▸ **Task**: Pull out each line in the rows below that contains the word "height", and list those lines in order.

[Dataset entries]
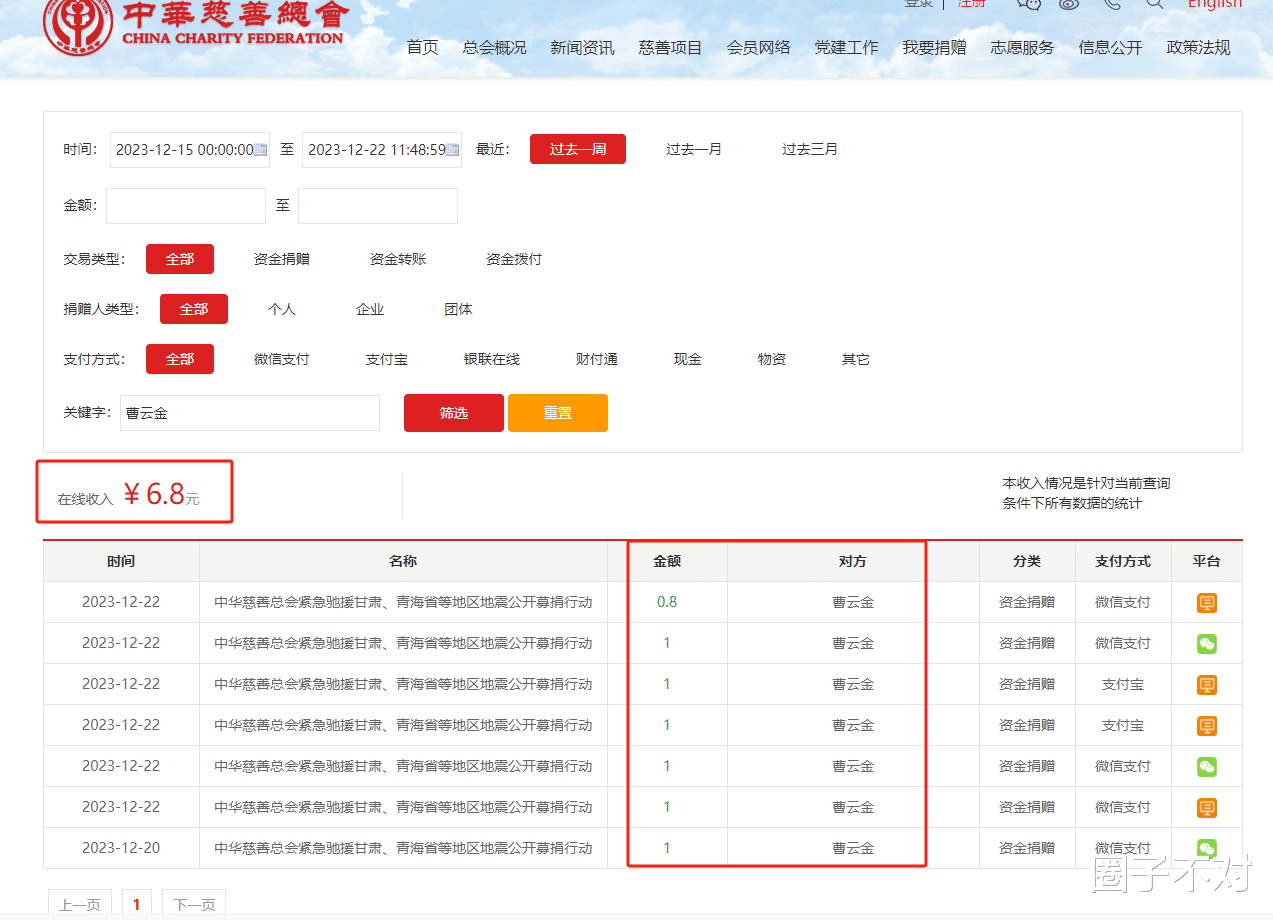
Task: Select 资金拨付 transaction type
Action: tap(513, 258)
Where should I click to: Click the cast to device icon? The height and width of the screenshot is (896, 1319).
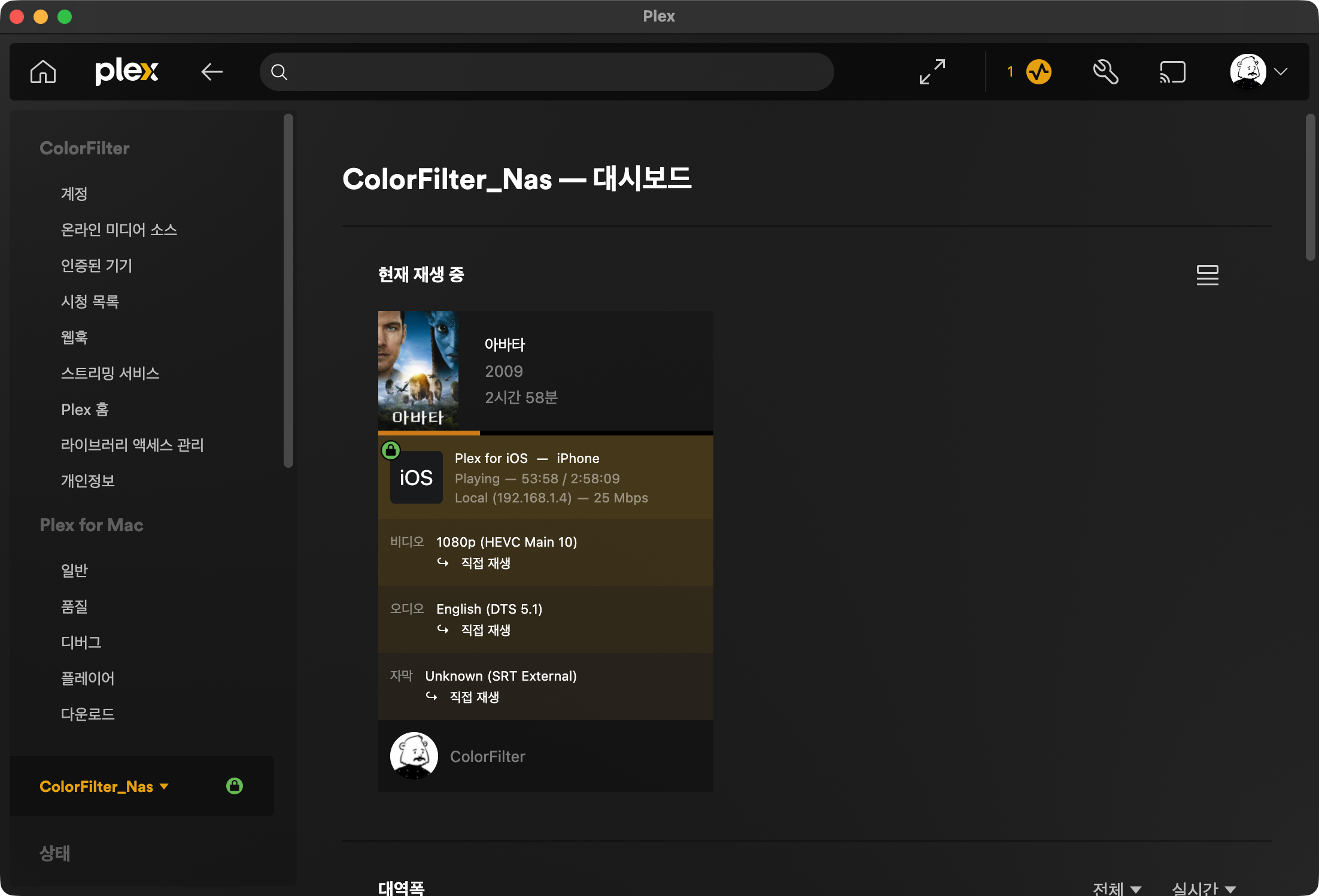(1172, 72)
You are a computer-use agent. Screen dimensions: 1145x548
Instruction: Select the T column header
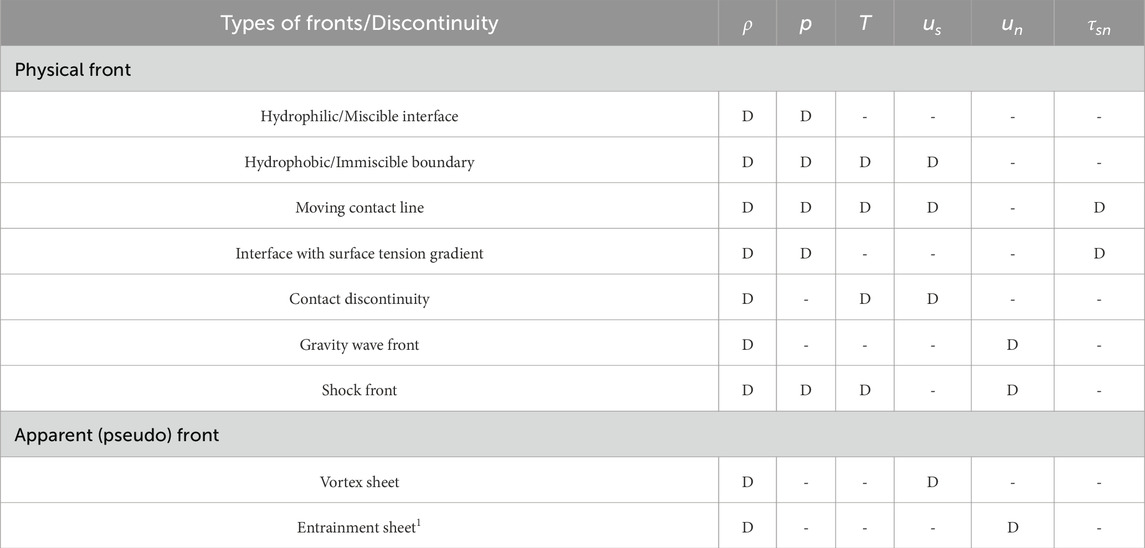(x=864, y=24)
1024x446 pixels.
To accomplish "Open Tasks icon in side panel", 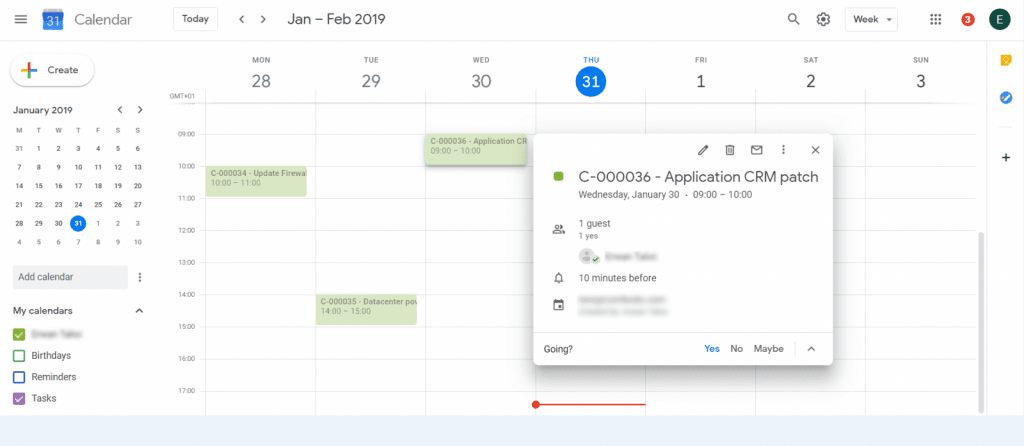I will 1006,98.
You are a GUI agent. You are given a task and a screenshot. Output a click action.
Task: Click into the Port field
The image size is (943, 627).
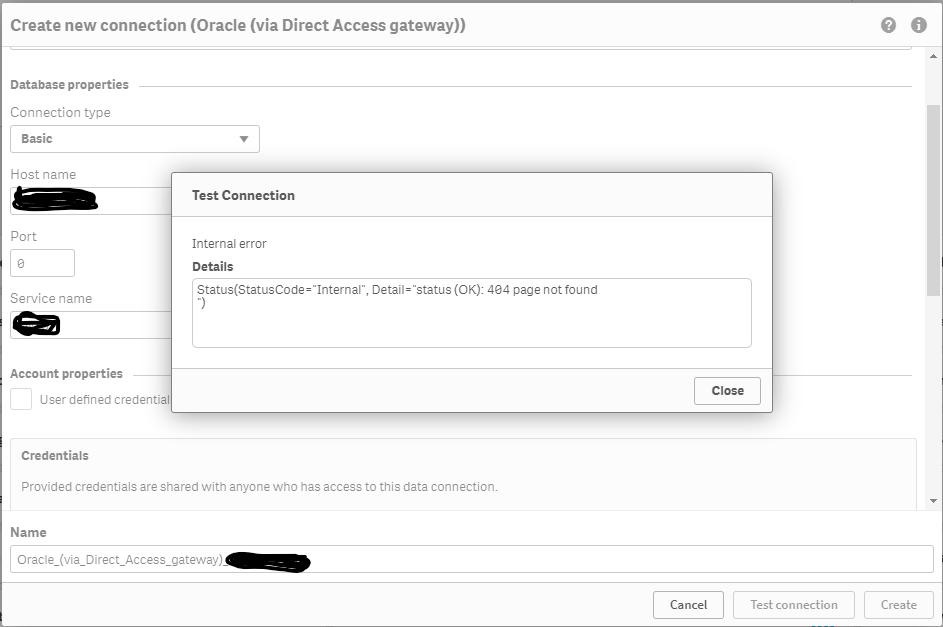click(43, 263)
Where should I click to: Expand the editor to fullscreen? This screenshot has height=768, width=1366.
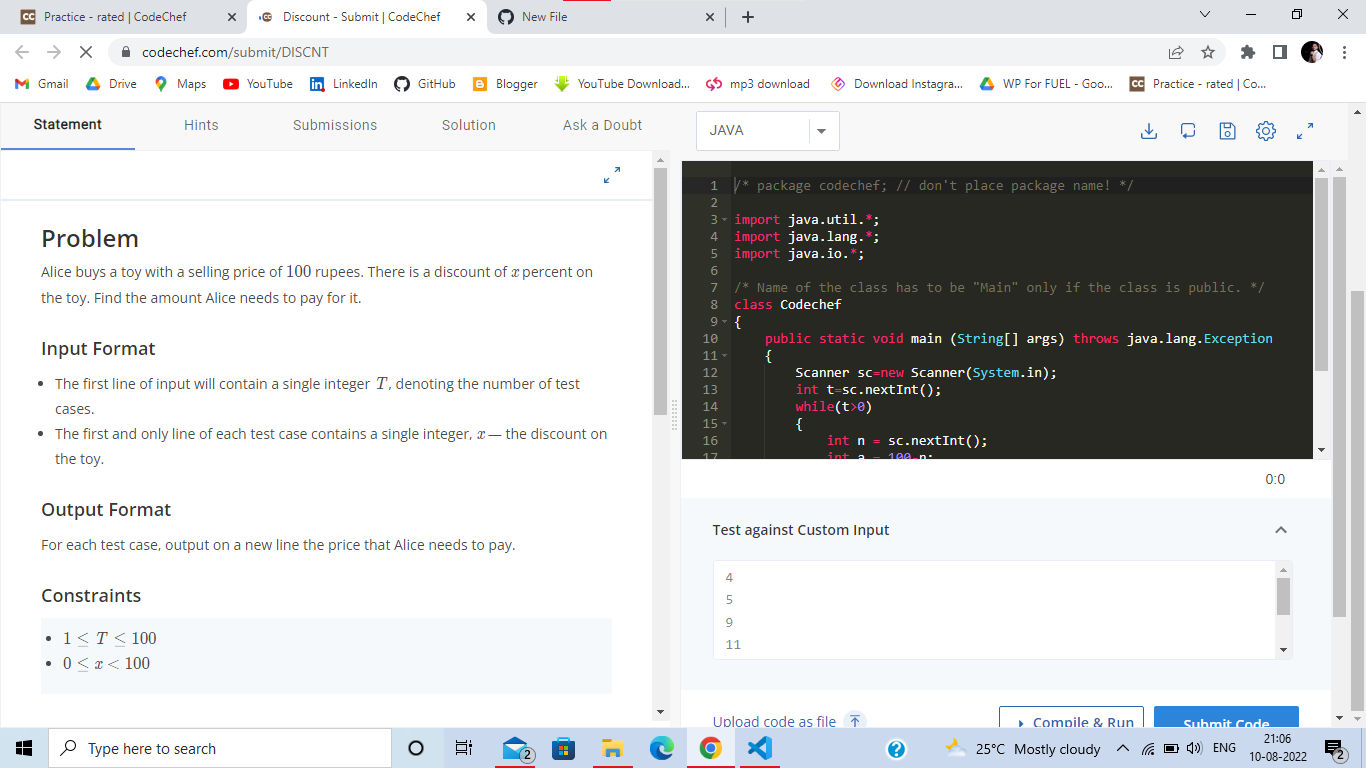click(x=1303, y=130)
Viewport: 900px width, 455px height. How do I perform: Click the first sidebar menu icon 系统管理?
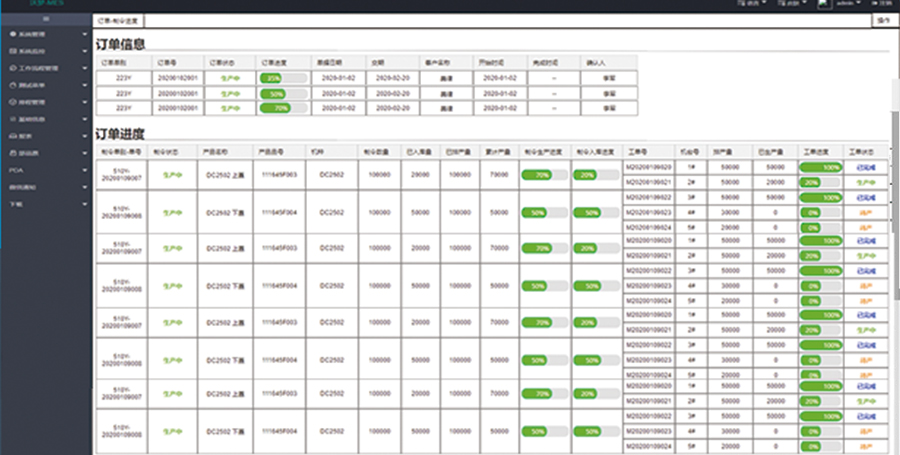tap(12, 34)
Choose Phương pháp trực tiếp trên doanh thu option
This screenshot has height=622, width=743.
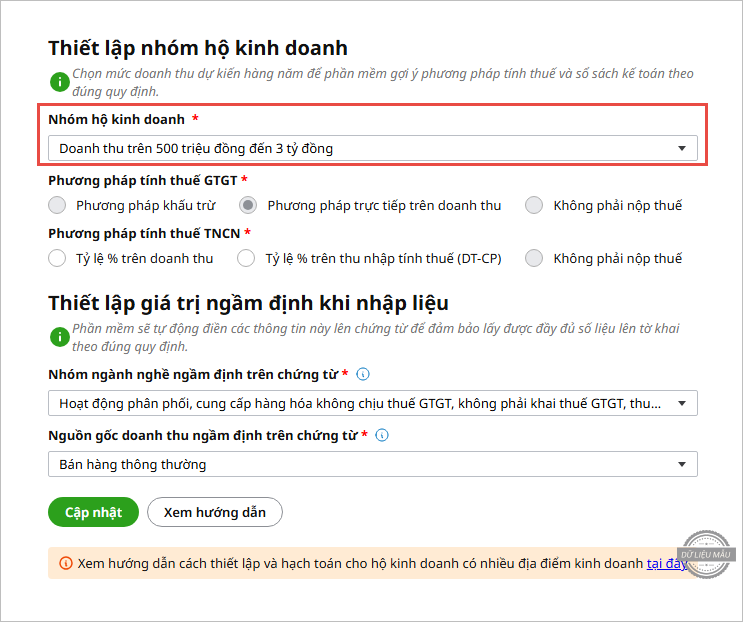click(x=248, y=205)
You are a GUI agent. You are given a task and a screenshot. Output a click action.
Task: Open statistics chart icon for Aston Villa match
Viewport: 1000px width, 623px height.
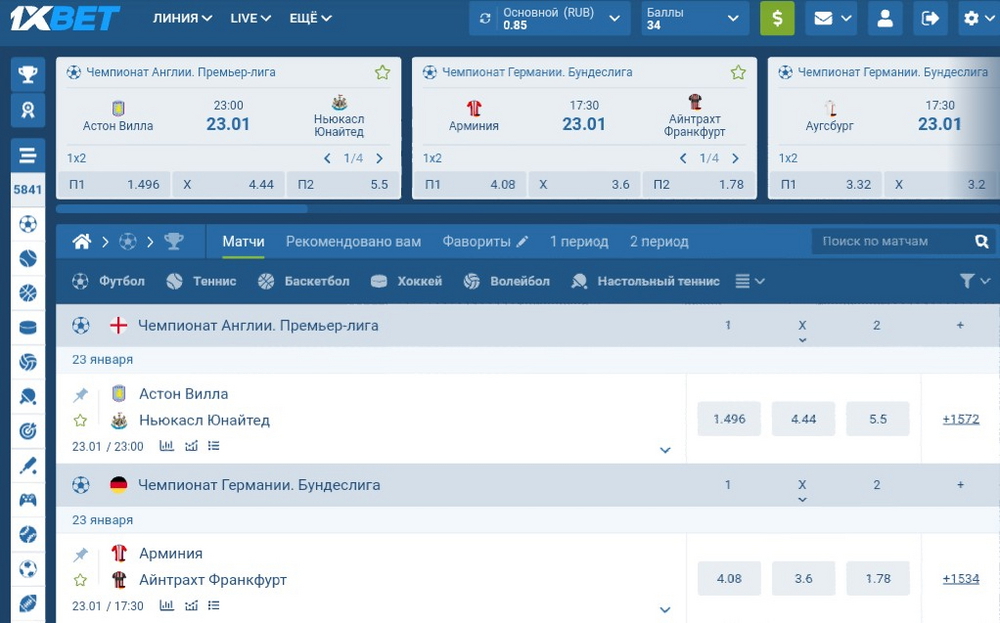pyautogui.click(x=167, y=446)

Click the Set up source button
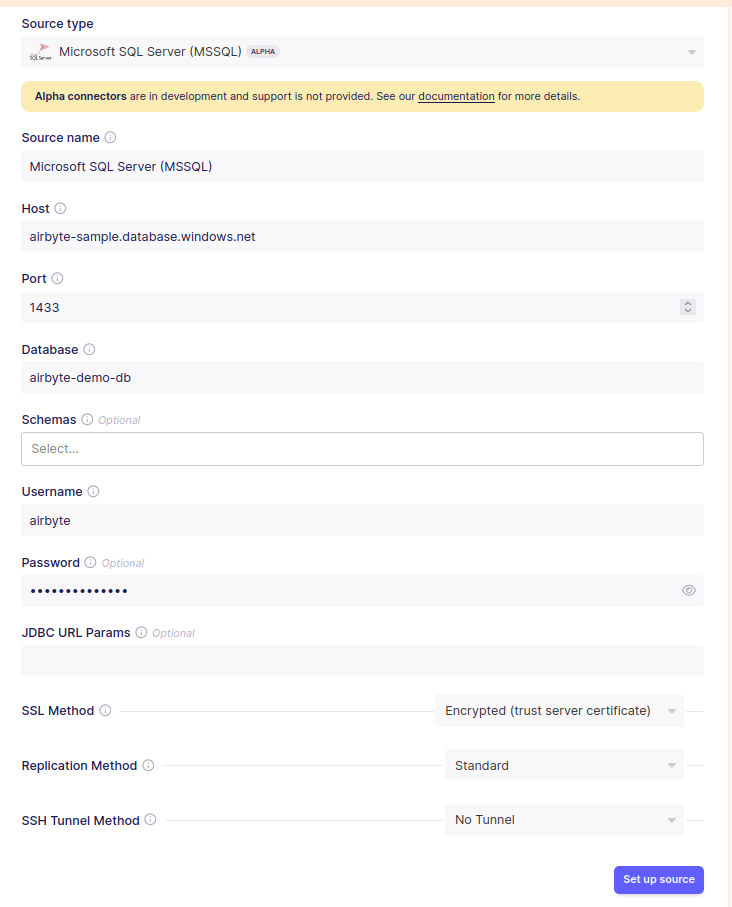658,879
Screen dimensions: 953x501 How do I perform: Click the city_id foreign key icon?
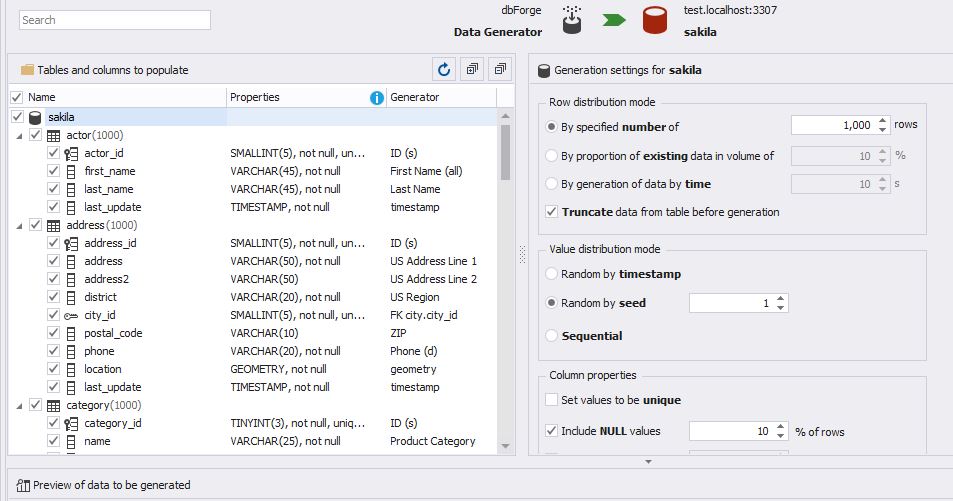[71, 316]
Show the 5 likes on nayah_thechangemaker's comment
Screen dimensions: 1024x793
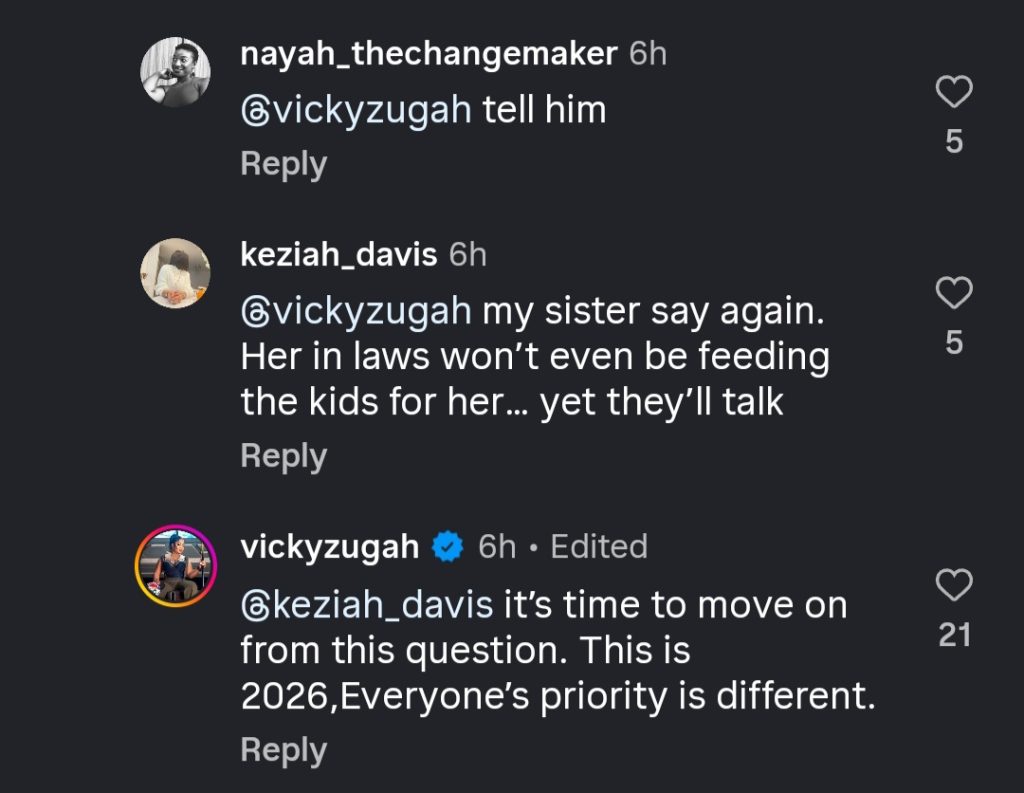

▸ **The completed task**:
Where should I click to: Click the cast to device icon? The height and width of the screenshot is (896, 1319).
Where should I click to: Expand the editor to fullscreen? This screenshot has height=768, width=1366.
Viewport: 900px width, 455px height. How do I perform: Click the first sidebar menu icon 系统管理?
This screenshot has height=622, width=743.
Viewport: 1000px width, 623px height.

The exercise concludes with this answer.